Entries drawn from a dataset:
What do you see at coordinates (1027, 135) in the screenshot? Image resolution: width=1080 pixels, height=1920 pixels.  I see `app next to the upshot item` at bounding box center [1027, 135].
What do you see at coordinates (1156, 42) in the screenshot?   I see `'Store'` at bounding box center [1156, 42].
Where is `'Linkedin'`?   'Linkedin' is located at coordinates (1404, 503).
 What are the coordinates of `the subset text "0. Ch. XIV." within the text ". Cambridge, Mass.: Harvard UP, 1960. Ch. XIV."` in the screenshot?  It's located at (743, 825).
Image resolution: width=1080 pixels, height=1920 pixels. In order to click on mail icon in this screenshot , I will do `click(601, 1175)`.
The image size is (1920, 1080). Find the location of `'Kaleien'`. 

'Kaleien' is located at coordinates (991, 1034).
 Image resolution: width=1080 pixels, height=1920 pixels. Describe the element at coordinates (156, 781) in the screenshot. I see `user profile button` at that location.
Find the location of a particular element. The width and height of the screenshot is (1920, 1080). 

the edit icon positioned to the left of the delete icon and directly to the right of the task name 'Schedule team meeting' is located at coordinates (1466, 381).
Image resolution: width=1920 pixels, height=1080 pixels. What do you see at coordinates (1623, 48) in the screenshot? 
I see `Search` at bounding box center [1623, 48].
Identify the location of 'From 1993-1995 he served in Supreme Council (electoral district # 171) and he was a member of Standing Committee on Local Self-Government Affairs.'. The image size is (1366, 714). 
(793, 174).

WHAT IS EXPECTED -
Write out, word for word, the items above from the first line through the line containing "coordinates (1404, 503).", including both of those lines.

SOLUTION -
What do you see at coordinates (1027, 135) in the screenshot? Image resolution: width=1080 pixels, height=1920 pixels.  I see `app next to the upshot item` at bounding box center [1027, 135].
What do you see at coordinates (1156, 42) in the screenshot?   I see `'Store'` at bounding box center [1156, 42].
Where is `'Linkedin'`?   'Linkedin' is located at coordinates (1404, 503).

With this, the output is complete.